## TASK DIRECTIONS
Set out exactly, line by line, the stretch of data below that begins at the line containing "Viewport: 253px width, 294px" and ends at the line containing "Select the Weight column header", with both ends kept.

## GIVEN RECORDS
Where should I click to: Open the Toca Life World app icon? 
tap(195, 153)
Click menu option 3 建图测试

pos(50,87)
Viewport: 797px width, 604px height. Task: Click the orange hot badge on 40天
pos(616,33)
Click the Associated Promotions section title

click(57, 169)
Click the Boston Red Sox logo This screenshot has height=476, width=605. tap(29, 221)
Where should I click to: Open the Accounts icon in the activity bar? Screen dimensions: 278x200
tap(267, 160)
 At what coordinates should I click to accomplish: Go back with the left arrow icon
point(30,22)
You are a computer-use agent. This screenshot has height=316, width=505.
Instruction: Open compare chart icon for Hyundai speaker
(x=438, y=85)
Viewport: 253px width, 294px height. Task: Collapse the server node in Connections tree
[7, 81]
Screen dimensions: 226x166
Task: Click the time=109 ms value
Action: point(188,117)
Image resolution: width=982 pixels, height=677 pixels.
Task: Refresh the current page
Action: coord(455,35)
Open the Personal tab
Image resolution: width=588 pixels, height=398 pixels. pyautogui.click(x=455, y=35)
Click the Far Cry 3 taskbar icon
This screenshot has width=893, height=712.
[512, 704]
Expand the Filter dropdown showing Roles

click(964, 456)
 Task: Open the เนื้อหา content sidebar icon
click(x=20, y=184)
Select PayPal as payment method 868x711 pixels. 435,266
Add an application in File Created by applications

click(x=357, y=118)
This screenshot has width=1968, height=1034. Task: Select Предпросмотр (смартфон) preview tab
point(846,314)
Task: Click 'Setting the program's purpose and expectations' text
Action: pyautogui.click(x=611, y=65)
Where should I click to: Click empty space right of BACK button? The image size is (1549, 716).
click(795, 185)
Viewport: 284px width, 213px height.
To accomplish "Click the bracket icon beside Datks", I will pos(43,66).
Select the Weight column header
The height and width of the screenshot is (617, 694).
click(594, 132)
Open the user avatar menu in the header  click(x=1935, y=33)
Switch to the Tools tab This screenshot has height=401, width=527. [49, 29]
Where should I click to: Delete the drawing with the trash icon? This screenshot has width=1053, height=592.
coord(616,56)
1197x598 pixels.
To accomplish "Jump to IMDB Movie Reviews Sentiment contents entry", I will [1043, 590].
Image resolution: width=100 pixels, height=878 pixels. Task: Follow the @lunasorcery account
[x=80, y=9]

## ANSWER SECTION
Viewport: 253px width, 294px height. Task: Collapse the server node in Connections tree
[7, 81]
Screen dimensions: 226x166
Task: Click the time=109 ms value
Action: point(188,117)
Image resolution: width=982 pixels, height=677 pixels.
Task: Refresh the current page
Action: coord(455,35)
Open the Personal tab
Image resolution: width=588 pixels, height=398 pixels. pyautogui.click(x=455, y=35)
Click the Far Cry 3 taskbar icon
This screenshot has width=893, height=712.
[512, 704]
Expand the Filter dropdown showing Roles

click(964, 456)
 Task: Open the เนื้อหา content sidebar icon
click(x=20, y=184)
Select PayPal as payment method 868x711 pixels. 435,266
Add an application in File Created by applications

click(x=357, y=118)
This screenshot has width=1968, height=1034. Task: Select Предпросмотр (смартфон) preview tab
point(846,314)
Task: Click 'Setting the program's purpose and expectations' text
Action: pyautogui.click(x=611, y=65)
Where should I click to: Click empty space right of BACK button? The image size is (1549, 716).
click(795, 185)
Viewport: 284px width, 213px height.
To accomplish "Click the bracket icon beside Datks", I will pos(43,66).
Select the Weight column header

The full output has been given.